Local entrepreneurs share advice on starting home-based businesses

5 years ago

PRESQUE ISLE, Maine — For many folks in Aroostook County a home-based business can be a great way to showcase their unique talents and offer handmade, specialty products that shoppers won’t find at large retail stores.

Twenty years ago, Ben Nason was the assistant manager at the now closed Ruby Tuesday’s at the Bangor Mall when a chef who worked at the restaurant introduced him to home-roasted coffee blends. Nason now owns and operates Storibord Coffee out of his home in Fort Fairfield, providing freshly blended coffee to local grocery stores and markets and to online customers.

Unlike store-bought coffee, Nason said, home-roasted coffee offers a wide variety of flavors and tastes for those who love fresh coffee. Some of his most popular blends have come from countries such as Guatemala and Ethiopia and he continually seeks out international flavors from various East Coast importers.

“The Guatemala flavors have a deeper, heavier taste and are known as very rich coffees. Ethiopian blends are more sharp on the tongue, but in a pleasant way,” Nason said. “I started off by experimenting with roasting at home and getting a feel for the process.”

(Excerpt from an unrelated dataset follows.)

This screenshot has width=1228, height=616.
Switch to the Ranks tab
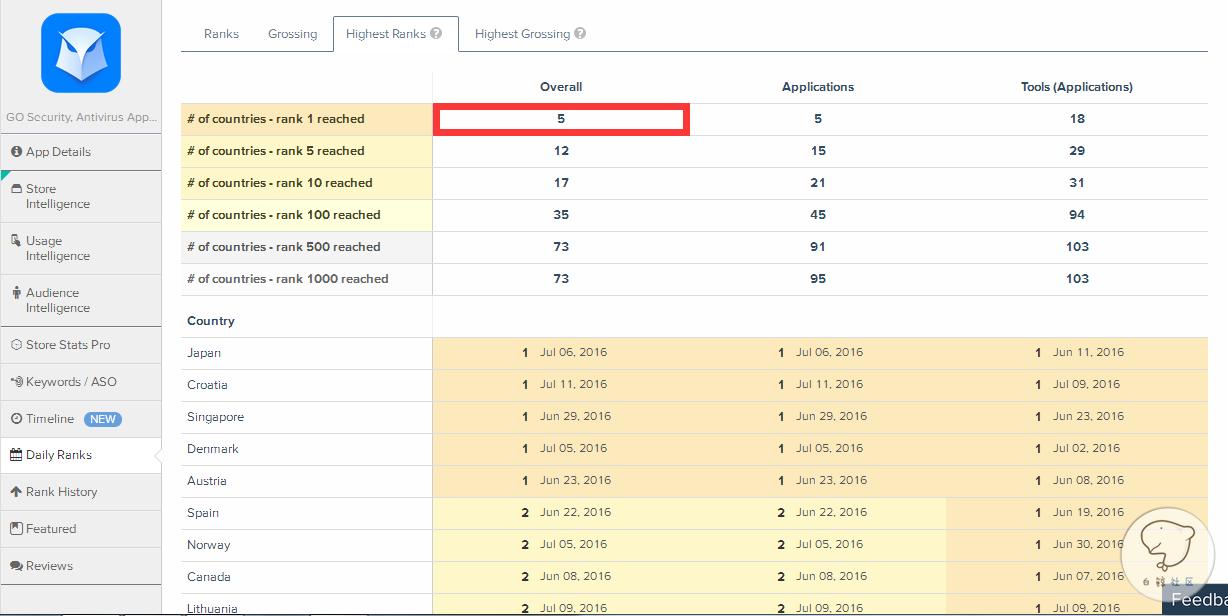tap(221, 34)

Nason recommends that beginners to the coffee roasting business take advantage of online resources such as Sweet Maria’s Home Roasting Coffee or Mill City Roasters. The websites offer a glossary of international coffee blends, videos and podcasts on roasting and sell coffee brewers, espresso machines, coffee bean grinders and related products.

Although Nason originally thought that the home-roasted coffee market would be too large to break into, his wife Pamela suggested he still give it a try. Since then, Nason has increased his online presence with a website and Facebook page and learned how to distinguish his product from the rest of the pack. The name Storibord Coffee was inspired by the story of Walt Disney, particularly how his creative team drew storyboards to map out the plot lines of animated feature films.

“I liked the idea of creating something from nothing, which is what storyboards are all about,” Nason said. “I also learned that some people use storyboarding to map out their life. So I see home-roasted coffee as a way to be part of people’s lives.”

Like Nason, LaNiece Sirois never intended to become a home-based entrepreneur. When she and her husband Sonny got married in 2012, Sirois was not working at the time and had been searching for creative ways to make Christmas gifts. She took a soap-making class at Bread of Life, a bulk food and specialty store in Presque Isle, and immediately knew what she would create for gifts that year.

Sirois, who is now the executive director of the Central Aroostook Chamber of Commerce, later began making soap regularly and added her products to MaineSimple, a home-based business that Sonny had previously started. The couple now sells all-natural bug repellent, lupine and columbine seeds, lip balm, body and liquid hand soap, face mist and hand care products. Last year Sirois began branding her beauty products under the label “LaNiece Beauty Skincare.”

“Don’t be afraid to start off small,” Sirois said, about her advice to beginning home-based business owners. “For me, there were a lot of learning curves with friends testing out the products and giving me feedback. I had to find just the right oils and keep tweaking the process until I knew I had a quality product.”

Typically Sirois hosts open houses for MaineSimple every fall at her home at 77 Presque Isle Street in Fort Fairfield and regularly prepares, ships and delivers specialty orders from the business’ website. She also has participated in craft fairs, gift basket drawings and special events such as the Potato Blossom Festival.

She also has used her position at the Chamber to create new membership benefits for home-based businesses, also known as “micro-businesses.” The Chamber defines mirco-businesses as ones that do not hire paid employees and are “lacking storefront visibility, usually showcasing in craft fairs and farmers markets.

“We probably have five to seven micro-businesses signed up so far but would love to get more because there’s so many out there,” Sirois said.

One of the challenges that both Nason and Sirois face as home entrepreneurs is balancing their full-time careers with the demands of producing and packaging products. Sirois has around 40 regular customers, most of whom are local, and spends much of her spare time tracking and preparing online orders. She tends to be busiest during the holiday season and during the early spring and summer months when she introduces special seasonal scented products.

For Nason, who works in the SAD 1 school district’s information technology department, learning to be efficient during his Storibord Coffee work took much time and patience. These days he tends to use around 10 hours per week roasting coffee, with each batch taking 15 minutes.

“When I started, I used to roast the coffee all the time and got burned out rather quickly,” Nason said. “I’ve learned to plan ahead more so that I could create more of a balance with work and family.”

Nason supplies bags of coffee beans to Bread of Life, Graves Shop & Save in Presque Isle, and Hillside IGA in Fort Fairfield. He also sells at the farmers markets in Presque Isle and Fort Fairfield every summer. He noted that while websites and social media presence help broaden a home business’ customer base, local fairs, festivals and trade shows make for better personal interactions with community members.

Despite the challenges, Sirois thinks that owning a home-based business is a great opportunity for people to share their passion in a small but meaningful way.

“I enjoy being able to provide people with products that give them joy,” Sirois said.